Гольдберг шел на север. Что его туда влекло, интуиция? Память? Где-то там, если верить легендам, должна была находиться Зона.
...И не было в том мире крови и грязи. Но не был тот мир слащавой утопией, стерильным ублюдком. Просто трудности и опасности там были естественными, а не созданными самим человеком, а значит, не были надуманными и от этого тупо безнадежными. И поэтому преодоление их тоже приносило наслаждение.
Щёлк!
Когда уже окончательно был потерян счёт времени, и иллюзии полностью слились с действительностью, Гольдберг неожиданно набрел на одинокий хутор. В отличие от города, здесь жизнь как бы законсервировалась. Ей было начхать на то, что происходило с Городом и его обитателями, ей, очевидно, за глаза хватало таких хуторов.

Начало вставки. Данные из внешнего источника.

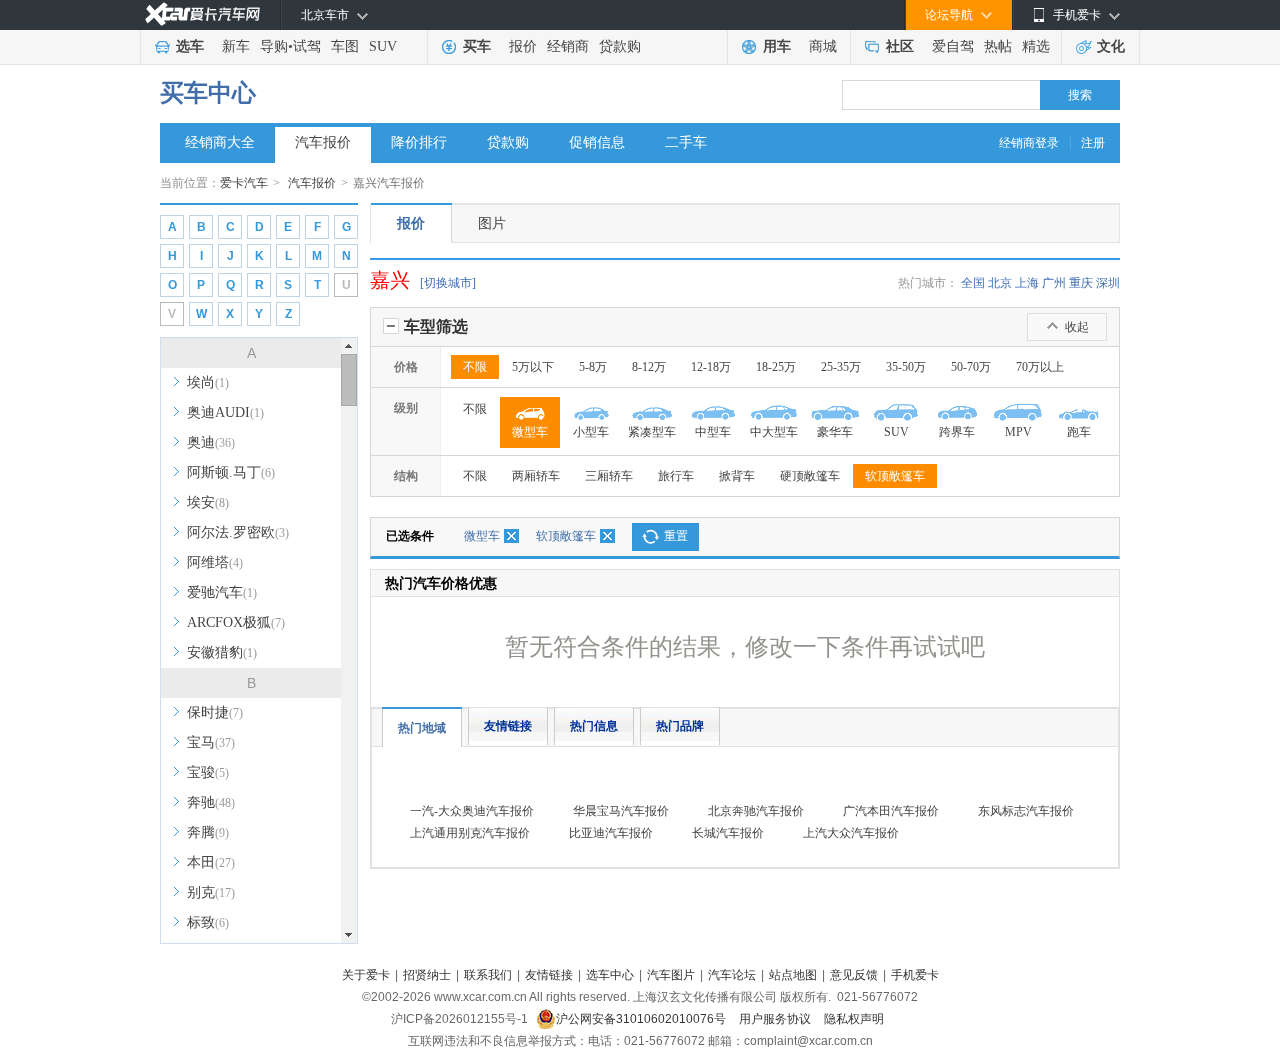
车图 (345, 46)
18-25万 (776, 367)
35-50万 (906, 367)
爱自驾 (953, 46)
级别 (406, 408)
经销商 (568, 46)
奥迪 (211, 442)
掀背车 (737, 476)
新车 (236, 46)
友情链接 (508, 726)
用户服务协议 (776, 1019)
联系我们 (488, 975)
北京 (1000, 283)
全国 (973, 283)
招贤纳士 (427, 975)
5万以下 (533, 367)
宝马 (211, 742)
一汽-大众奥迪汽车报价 (472, 811)
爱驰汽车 (222, 592)
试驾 (307, 46)
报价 (523, 46)
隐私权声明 (854, 1019)
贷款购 (620, 46)
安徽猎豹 (222, 652)
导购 (274, 46)
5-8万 (593, 367)
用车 (777, 46)
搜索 (1080, 95)
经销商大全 (220, 142)
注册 (1093, 143)
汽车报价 (323, 142)
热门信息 (594, 726)
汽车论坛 (732, 975)
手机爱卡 (915, 975)
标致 (208, 922)
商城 (823, 46)
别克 (211, 892)
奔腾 (208, 832)
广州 (1054, 283)
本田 (211, 862)
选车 (190, 46)
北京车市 (325, 15)
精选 (1036, 46)
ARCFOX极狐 (236, 622)
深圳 (1108, 283)
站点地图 (793, 975)
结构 (406, 476)
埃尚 (208, 382)
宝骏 (208, 772)
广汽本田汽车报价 (891, 811)
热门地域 (422, 728)
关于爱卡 (366, 975)
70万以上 (1040, 367)
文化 (1111, 46)
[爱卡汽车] (202, 14)
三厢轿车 (609, 476)
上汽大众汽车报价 (851, 833)
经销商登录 (1029, 143)
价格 (406, 367)
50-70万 (971, 367)
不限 (475, 367)
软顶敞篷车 (895, 476)
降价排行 (419, 142)
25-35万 (841, 367)
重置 (676, 536)
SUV (383, 46)
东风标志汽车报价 (1026, 811)
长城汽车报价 (728, 833)
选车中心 (610, 975)
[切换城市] (448, 283)
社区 (900, 46)
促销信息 (597, 142)
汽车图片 (671, 975)
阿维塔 (215, 562)
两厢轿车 (536, 476)
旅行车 (676, 476)
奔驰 (211, 802)
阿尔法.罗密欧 (238, 532)
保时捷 (215, 712)
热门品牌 (680, 726)
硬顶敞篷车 (810, 476)
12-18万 (711, 367)
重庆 (1081, 283)
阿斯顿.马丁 (231, 472)
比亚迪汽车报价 (611, 833)
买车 (477, 46)
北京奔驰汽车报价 (756, 811)
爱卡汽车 (244, 183)
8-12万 (649, 367)
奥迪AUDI (225, 412)
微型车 (482, 536)
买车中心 (208, 93)
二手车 (686, 142)
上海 (1027, 283)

Хозяин знал, где находится Зона. До неё оставалось не так уж много. И на рассвете они вышли вместе. За ночь Гольдберг отдохнул, теперь он был сыт и спокоен.
Сейчас они стояли на холме, а внизу…
– Вон за тем распадком она и начинается, – вздохнул так и не дождавшийся ответа на свой вопрос хозяин хутора. – А вон там, за блокпостом, в брошенном поселке в одном из домов обитает мужик по кличке Жаба. Падла редкая, но за то, что другие для него из глубин Зоны таскают, он и оружие даст, и припасы. Только я бы на вашем месте всё же не лез туда. Гиблое место! Мне вот давеча свояк, он дальше на север хутор держит, божился, что сам видел, как в Зону детишки шли. Гуськом так, словно их что туда влекло... А правда, что в Муравейнике всё есть: и жратва, и бабы? Что все, кто мог, туда из верхнего Города перебрались?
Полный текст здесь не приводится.